Sharma went one better than Bjørn, boosted by a birdie-birdie-eagle run from his seventh hole – the 16th – after starting on No. 9. The eagle came when he holed out from 104 yards on the par-5 18 .the square.
Lowry, who was an amateur when he won the Irish Open in 2009, was tied for 13th as he looks for a first top-10 finish since the Honda Classic in February to take him to Rome, where he is one of six the captain’s choice.

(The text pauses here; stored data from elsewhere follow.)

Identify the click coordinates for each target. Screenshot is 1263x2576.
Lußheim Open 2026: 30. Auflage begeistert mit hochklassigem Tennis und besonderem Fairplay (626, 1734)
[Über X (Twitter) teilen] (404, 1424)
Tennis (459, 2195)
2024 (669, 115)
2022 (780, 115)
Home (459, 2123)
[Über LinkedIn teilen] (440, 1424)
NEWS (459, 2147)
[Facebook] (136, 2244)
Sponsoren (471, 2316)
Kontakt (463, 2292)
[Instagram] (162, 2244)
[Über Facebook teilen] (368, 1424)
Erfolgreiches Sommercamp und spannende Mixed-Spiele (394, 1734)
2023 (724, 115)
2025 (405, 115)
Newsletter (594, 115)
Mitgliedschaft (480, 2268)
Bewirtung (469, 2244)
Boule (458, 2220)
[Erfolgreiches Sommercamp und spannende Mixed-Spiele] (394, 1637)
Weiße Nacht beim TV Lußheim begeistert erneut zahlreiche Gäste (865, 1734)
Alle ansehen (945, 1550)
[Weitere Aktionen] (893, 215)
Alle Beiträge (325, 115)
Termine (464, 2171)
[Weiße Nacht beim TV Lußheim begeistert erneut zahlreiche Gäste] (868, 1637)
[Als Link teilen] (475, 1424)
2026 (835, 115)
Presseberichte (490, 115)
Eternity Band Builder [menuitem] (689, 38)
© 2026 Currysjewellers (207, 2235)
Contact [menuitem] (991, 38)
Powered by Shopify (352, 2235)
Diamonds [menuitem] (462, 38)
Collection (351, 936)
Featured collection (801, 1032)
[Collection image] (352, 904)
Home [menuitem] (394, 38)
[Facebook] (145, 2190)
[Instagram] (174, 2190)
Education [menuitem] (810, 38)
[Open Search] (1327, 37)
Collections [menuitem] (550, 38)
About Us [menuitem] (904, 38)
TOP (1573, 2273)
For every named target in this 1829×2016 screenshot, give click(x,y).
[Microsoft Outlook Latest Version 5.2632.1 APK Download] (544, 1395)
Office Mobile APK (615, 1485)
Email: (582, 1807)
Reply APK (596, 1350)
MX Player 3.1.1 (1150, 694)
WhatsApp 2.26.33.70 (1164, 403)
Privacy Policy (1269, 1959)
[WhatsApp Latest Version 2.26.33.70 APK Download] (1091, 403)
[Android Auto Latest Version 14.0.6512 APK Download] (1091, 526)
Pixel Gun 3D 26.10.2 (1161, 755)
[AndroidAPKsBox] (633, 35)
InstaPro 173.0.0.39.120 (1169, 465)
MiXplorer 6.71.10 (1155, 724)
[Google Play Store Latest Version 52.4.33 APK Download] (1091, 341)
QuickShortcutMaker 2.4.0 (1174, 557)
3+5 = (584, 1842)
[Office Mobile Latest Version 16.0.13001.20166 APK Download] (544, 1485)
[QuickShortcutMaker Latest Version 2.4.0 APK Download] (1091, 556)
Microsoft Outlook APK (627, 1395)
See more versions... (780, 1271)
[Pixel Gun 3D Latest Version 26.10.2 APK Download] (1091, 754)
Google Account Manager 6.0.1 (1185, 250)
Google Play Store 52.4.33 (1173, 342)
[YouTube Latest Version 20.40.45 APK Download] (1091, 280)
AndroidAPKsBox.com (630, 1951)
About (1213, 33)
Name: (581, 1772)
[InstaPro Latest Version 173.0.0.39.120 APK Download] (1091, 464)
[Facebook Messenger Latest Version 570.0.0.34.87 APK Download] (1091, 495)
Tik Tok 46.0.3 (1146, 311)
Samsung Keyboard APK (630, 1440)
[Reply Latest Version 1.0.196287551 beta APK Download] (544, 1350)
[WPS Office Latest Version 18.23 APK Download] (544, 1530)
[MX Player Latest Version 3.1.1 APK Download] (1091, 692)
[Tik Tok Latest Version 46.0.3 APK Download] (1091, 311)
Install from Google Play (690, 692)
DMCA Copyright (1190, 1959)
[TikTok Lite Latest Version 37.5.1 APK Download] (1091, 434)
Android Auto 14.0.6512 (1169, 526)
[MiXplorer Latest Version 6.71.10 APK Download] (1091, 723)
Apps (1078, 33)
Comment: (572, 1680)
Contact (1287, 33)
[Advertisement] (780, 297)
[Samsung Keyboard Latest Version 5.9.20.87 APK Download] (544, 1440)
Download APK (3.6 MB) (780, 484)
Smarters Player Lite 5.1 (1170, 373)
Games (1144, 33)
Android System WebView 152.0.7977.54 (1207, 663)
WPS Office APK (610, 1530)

That he would be selected by Donald was not really up for debate, despite missing the cut in two of his last three starts – including at The Open, which he won in 2019.
However, Lowry said neither the Ryder Cup nor next week’s BMW PGA Championship, where he is the defending champion, was on his mind.
“Take everything else that’s in the next few weeks, it’s a big week for me,” Lowry said. “I want to go out and play well and give myself a chance to win this tournament. It’s only 45 minutes to an hour from where I’m from in Clara. I want people to get on their buses Sunday morning to come and watch me try to win this tournament.
“That’s all I want this week. It has nothing to do with the Ryder Cup or Wentworth next week or anything. This tournament for me is huge. I feel at home here. I live in Florida and I miss home a lot when I’m gone. It’s nice to be back.”
Many thought Meronk would also be in the European squad, but Donald chose Nicolai Højgaard ahead of him in what was likely to be his last call.
Birdies from 6 feet and 22 feet in the first two holes, after starting on No. 10, showed Meronk meant business in the toughest week of his career. He mixed two birdies with two bogeys before hitting an approach to 7 feet at his final hole and draining the birdie putt.
McIlroy birdied his final two holes and said it was “a pretty average day.”
“I didn’t really feel good about anything,” he said. “It’s hard to say I’m rusty when I’ve only had a week off, but I just haven’t had a chance to practice much and I just hit a few loose shots out there.”